* **Exercise instructions**: Every line below that contains "Revision" is to be copied.

(Stored data)
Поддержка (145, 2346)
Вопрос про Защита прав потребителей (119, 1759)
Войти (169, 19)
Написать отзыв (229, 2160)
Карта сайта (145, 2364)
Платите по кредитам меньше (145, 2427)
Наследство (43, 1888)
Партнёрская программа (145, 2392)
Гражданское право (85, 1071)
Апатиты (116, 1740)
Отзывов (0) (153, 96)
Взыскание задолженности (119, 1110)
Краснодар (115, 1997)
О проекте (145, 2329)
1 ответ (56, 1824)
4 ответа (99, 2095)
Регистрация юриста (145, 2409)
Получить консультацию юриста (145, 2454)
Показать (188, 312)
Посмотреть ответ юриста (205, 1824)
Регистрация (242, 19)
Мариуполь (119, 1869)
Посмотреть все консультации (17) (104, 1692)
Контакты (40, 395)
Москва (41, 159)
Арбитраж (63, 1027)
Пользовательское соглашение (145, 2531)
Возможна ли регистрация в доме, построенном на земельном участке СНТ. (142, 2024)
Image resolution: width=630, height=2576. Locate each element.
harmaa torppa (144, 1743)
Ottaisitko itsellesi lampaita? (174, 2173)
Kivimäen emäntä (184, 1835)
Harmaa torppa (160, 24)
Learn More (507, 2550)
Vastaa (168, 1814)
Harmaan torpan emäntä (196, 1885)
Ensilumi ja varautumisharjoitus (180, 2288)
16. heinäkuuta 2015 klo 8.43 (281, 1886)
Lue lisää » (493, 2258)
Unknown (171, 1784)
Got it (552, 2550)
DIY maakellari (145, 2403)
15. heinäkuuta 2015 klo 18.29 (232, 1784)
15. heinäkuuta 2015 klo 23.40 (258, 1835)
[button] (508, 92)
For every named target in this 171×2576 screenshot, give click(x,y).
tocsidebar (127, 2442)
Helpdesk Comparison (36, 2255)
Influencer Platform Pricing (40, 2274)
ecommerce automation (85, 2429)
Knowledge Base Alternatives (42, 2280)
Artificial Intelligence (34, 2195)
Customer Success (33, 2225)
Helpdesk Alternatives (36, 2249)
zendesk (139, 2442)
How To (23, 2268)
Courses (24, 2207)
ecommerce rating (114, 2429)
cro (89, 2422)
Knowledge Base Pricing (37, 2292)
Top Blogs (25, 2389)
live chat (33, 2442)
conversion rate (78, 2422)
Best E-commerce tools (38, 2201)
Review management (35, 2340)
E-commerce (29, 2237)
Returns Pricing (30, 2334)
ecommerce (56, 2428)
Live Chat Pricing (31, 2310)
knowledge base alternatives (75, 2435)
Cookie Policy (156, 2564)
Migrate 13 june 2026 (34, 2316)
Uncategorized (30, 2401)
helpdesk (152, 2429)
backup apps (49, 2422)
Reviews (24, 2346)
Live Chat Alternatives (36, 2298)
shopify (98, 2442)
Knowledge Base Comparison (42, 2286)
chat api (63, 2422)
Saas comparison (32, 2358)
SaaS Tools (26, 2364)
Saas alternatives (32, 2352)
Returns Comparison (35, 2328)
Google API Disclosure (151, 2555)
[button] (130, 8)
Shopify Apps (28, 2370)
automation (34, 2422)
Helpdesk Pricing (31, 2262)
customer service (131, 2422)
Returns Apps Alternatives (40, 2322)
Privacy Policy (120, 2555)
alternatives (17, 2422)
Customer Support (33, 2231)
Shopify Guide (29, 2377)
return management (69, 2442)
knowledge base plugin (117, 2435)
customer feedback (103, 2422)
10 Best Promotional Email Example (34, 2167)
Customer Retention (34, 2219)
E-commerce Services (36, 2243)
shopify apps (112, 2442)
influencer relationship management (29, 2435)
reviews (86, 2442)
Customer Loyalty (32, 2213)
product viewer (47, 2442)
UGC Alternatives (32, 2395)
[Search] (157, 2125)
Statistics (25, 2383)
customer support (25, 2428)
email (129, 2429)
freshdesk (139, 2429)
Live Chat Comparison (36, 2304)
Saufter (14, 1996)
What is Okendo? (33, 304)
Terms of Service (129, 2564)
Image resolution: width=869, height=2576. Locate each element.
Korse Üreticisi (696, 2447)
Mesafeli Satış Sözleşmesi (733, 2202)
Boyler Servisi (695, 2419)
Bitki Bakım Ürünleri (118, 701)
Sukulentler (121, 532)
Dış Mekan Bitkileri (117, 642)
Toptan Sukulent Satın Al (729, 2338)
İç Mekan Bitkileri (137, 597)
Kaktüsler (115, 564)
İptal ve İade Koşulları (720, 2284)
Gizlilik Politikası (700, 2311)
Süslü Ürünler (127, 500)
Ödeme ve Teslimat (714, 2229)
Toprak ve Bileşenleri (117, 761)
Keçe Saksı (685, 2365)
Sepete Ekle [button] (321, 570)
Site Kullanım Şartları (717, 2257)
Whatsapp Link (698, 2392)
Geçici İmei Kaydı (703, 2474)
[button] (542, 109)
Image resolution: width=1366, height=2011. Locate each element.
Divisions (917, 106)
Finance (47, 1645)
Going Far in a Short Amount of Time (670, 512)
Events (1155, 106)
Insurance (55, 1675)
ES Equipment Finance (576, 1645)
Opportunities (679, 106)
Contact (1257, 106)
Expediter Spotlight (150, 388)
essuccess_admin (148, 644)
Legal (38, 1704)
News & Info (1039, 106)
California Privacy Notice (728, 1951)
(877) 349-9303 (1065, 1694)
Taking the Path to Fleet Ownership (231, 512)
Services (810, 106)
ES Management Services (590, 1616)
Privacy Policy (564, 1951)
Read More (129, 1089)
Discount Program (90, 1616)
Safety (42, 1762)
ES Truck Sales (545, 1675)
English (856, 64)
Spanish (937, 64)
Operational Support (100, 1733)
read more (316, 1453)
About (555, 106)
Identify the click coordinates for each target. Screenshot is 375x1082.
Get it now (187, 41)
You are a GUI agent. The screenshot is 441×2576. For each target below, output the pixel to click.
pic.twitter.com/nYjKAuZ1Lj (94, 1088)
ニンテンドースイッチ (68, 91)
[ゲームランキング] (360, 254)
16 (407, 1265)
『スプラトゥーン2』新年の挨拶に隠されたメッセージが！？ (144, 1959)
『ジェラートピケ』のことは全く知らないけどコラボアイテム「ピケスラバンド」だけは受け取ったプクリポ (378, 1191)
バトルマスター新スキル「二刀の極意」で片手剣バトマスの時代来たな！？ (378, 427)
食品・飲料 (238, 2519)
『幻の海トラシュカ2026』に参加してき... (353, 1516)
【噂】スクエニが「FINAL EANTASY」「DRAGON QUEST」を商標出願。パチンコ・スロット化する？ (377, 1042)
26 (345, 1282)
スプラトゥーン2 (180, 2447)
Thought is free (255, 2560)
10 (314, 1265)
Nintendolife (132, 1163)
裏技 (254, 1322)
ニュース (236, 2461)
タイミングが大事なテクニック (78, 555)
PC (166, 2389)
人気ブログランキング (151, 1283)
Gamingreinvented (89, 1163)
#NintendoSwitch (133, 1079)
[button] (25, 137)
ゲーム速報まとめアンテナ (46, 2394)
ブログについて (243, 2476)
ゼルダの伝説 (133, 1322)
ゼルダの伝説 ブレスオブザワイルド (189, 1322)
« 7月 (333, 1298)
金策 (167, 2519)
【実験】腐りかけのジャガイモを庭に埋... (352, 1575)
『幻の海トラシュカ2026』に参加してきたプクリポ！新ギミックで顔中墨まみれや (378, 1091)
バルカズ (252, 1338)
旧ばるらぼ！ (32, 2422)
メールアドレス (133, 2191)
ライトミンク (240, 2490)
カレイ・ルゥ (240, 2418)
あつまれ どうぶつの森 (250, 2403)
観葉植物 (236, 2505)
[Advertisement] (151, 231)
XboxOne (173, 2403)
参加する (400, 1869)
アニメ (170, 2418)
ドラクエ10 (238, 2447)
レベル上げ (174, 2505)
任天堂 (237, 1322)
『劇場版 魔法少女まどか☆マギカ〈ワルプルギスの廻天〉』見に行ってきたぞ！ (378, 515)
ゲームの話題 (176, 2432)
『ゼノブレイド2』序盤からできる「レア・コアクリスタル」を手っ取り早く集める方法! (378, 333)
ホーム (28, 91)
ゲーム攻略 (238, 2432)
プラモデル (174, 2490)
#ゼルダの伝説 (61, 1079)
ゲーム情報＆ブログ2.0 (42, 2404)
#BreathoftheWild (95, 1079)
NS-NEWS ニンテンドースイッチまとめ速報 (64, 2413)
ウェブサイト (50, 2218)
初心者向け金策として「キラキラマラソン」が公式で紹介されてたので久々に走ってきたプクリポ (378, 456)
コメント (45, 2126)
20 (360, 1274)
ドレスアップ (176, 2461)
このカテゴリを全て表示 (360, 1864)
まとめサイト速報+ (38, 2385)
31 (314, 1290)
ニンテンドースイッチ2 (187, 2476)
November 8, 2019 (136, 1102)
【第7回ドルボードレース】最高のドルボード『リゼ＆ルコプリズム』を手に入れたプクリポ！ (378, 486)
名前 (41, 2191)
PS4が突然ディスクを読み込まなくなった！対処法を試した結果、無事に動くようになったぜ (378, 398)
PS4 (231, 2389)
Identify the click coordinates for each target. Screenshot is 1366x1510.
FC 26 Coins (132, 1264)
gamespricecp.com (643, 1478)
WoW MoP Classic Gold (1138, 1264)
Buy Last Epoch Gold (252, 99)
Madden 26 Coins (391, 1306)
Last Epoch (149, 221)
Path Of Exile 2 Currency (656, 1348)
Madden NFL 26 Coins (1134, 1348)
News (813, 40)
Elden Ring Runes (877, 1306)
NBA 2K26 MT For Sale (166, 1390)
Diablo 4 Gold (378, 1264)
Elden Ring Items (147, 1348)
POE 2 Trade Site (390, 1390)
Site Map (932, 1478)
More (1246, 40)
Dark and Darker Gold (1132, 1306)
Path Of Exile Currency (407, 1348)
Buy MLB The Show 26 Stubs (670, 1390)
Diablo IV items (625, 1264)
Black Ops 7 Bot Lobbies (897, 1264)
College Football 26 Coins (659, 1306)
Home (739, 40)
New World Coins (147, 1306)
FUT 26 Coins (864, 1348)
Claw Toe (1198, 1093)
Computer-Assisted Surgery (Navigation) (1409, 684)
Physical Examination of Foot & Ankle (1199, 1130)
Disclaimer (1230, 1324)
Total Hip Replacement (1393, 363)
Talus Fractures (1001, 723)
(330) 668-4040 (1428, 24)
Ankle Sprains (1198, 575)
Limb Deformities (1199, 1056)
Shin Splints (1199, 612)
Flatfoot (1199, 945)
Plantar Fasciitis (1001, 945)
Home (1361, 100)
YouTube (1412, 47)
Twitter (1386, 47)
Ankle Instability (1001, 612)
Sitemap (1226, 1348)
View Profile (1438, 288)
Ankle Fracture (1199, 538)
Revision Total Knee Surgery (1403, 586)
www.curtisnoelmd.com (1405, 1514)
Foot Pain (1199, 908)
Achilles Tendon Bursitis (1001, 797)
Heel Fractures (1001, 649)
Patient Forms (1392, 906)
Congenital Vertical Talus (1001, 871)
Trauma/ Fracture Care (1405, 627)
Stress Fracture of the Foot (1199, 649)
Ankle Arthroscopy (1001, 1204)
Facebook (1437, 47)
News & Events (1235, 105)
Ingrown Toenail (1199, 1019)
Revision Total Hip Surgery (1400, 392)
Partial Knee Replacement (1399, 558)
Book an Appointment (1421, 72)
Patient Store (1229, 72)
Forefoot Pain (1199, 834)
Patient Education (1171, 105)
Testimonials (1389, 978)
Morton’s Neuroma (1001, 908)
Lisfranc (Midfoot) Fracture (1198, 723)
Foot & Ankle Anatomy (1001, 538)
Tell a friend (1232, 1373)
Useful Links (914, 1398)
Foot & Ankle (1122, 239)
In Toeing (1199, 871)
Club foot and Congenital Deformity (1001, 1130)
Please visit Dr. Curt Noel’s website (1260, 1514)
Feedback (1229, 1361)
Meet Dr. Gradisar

* **Output**:
Revision Total Knee Surgery (1403, 586)
Revision Total Hip Surgery (1400, 392)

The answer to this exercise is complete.